STORED RECORDS>
----------------

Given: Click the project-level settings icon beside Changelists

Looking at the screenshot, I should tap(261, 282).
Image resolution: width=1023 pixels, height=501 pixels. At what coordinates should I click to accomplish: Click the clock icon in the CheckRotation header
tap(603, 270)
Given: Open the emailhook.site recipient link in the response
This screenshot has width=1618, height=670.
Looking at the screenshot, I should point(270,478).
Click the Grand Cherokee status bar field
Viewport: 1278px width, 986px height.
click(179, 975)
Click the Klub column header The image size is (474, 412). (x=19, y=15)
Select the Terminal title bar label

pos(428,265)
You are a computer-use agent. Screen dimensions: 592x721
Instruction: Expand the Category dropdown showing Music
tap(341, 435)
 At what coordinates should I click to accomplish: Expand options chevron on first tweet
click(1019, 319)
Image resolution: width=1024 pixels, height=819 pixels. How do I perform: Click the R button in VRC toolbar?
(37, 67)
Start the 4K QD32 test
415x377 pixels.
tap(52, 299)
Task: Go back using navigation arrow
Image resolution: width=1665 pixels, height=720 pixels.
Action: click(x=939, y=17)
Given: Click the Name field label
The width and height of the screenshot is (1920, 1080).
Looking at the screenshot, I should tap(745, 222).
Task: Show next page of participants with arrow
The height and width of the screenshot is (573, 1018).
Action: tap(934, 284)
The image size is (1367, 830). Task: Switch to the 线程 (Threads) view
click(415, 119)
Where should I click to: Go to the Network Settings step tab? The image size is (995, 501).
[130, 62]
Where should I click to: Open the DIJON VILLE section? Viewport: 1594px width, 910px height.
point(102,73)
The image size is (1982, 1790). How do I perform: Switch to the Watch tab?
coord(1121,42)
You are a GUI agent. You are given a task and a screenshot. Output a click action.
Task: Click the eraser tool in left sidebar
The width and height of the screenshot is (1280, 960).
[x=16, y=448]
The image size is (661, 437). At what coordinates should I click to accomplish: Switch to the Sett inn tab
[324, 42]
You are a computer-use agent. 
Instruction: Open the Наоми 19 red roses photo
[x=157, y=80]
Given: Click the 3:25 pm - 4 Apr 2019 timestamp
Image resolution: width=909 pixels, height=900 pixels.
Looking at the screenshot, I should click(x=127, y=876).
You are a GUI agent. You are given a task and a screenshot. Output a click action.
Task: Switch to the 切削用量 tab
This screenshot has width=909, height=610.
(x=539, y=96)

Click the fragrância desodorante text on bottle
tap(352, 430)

----------------

WRITTEN EXERCISE> Report every line of the data above that contains the string "size", copying each such line in full.

TASK OUTPUT>
Click the Klub column header The image size is (474, 412). (x=19, y=15)
The image size is (1367, 830). Task: Switch to the 线程 (Threads) view
Where should I click to: Go to the Network Settings step tab? The image size is (995, 501).
The image size is (1982, 1790). How do I perform: Switch to the Watch tab?
The image size is (661, 437). At what coordinates should I click to accomplish: Switch to the Sett inn tab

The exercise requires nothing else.